Marissa Mayer's decision to abolish Yahoo's work-at-home policy has grabbed a lot of headlines in the 48 hours since its publication. The decision, clearly a newsmaker because of the scale and clout of Yahoo's operations, has also roused a debate on the importance of workplace collaboration versus worker productivity.

As someone in charge of such decisions in my own workplace, I agree with Mayer. Why? Because this debate is not about individual productivity; it is about company productivity. There is little room for argument that in today's world an employee can be productive from virtually anywhere and at any time, but a company is not merely the sum of its parts. And collaboration is key to fostering innovation.

Words of my staff echo these sentiments. One developer mentioned that though the term 'knowledge transfer' may seem generic, in his eyes it's the single biggest benefit of coming into the office versus doing development work at home. Another mentioned that though it's possible to ask your colleagues questions via Skype or email, it's easy to lose the collaboration (stemming even from 'water-cooler' discussions) that comes from getting people in a room together.

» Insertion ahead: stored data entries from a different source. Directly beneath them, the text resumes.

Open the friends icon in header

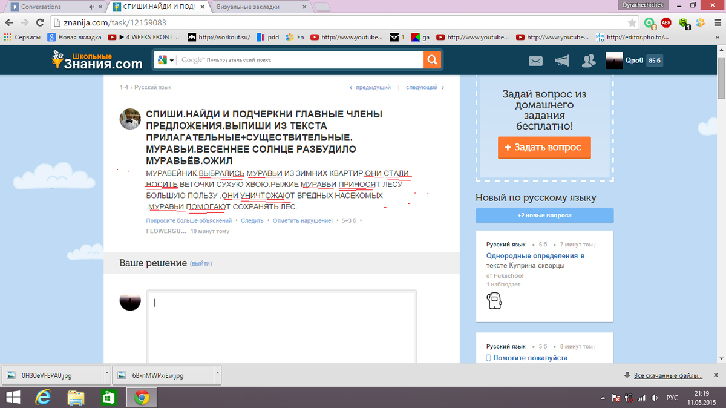pyautogui.click(x=588, y=61)
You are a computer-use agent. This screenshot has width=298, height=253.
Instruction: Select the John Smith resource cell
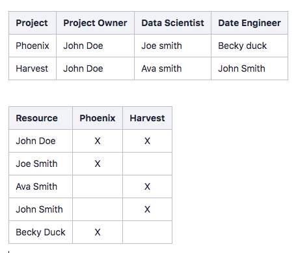[x=40, y=209]
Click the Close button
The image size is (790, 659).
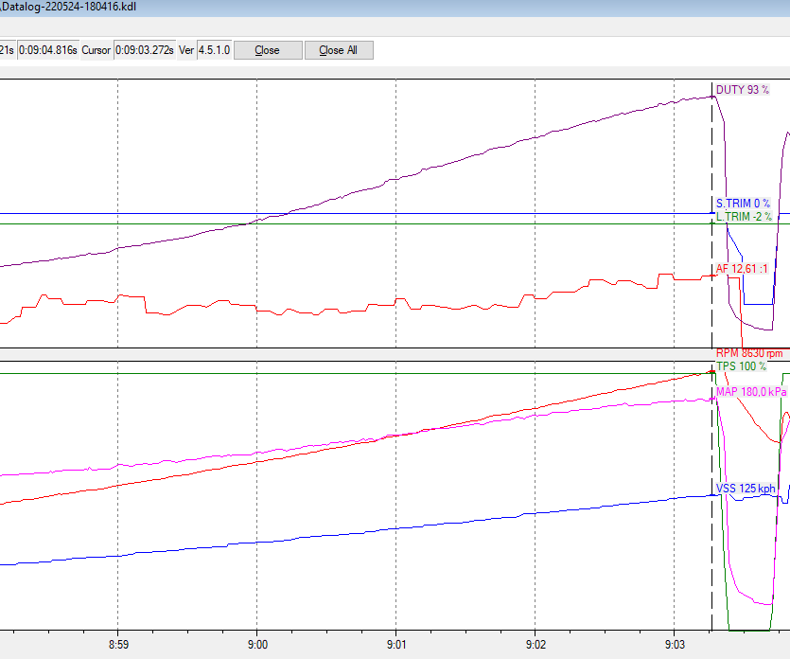[268, 50]
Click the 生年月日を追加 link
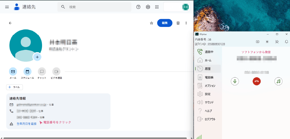 (x=26, y=124)
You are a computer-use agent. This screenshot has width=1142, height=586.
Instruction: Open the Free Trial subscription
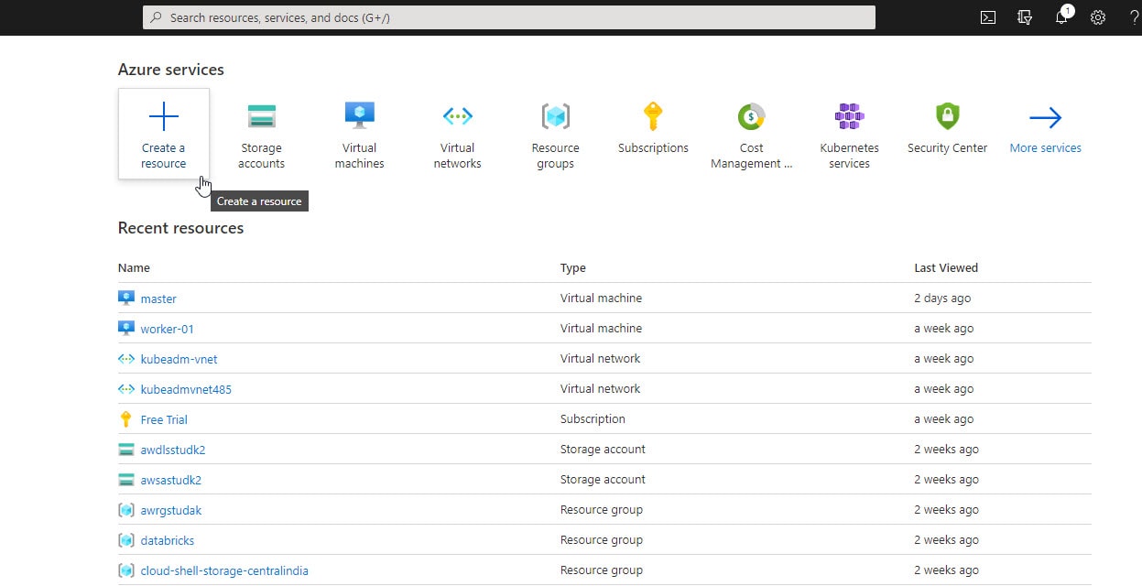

Mayer, as quoted in her internal memo published on All Things D, a blog on digital issues, advocates that "... To become the absolute best place to work, communication and collaboration will be important, so we need to be working side-by-side." At my company (Cyrus Innovation, an Agile software consulting firm), we have managed to create such an environment, with a number of flexible working options embedded around our core working hours of 10am to 4pm. For the past decade this arrangement has been the status quo, and it will not change going forward - regardless of how many statistics indicate that individual productivity is increased away from the office setting.

The key to our success has been in the flexible working options that empower employees. Here are a few examples:

  • We grant our staff unlimited sick leave. If an employee does not feel well, he or she stays at home. This simple rule creates a culture of openness, trust and liberty; productivity and morale have resounded incredibly well as a result.
  • We have a generous professional development policy. Each quarter, employees are allowed (and encouraged) to use up to 40 hours of company time on learning initiatives, continuing education courses or even time-outs to stay at home to read.
  • We provide flexible working hours. Outside of the core 10am to 4pm work schedule, employees can flex their arrival times to make the day work with their schedule.

In sum, while we champion co-location in the names of innovation and company productivity, we realize that this requirement does not have to go hand-in-hand with rigid working hours and conditions. Flexible options help boost individual productivity and boost morale which, at the end of the day, are enormously important to our business, too.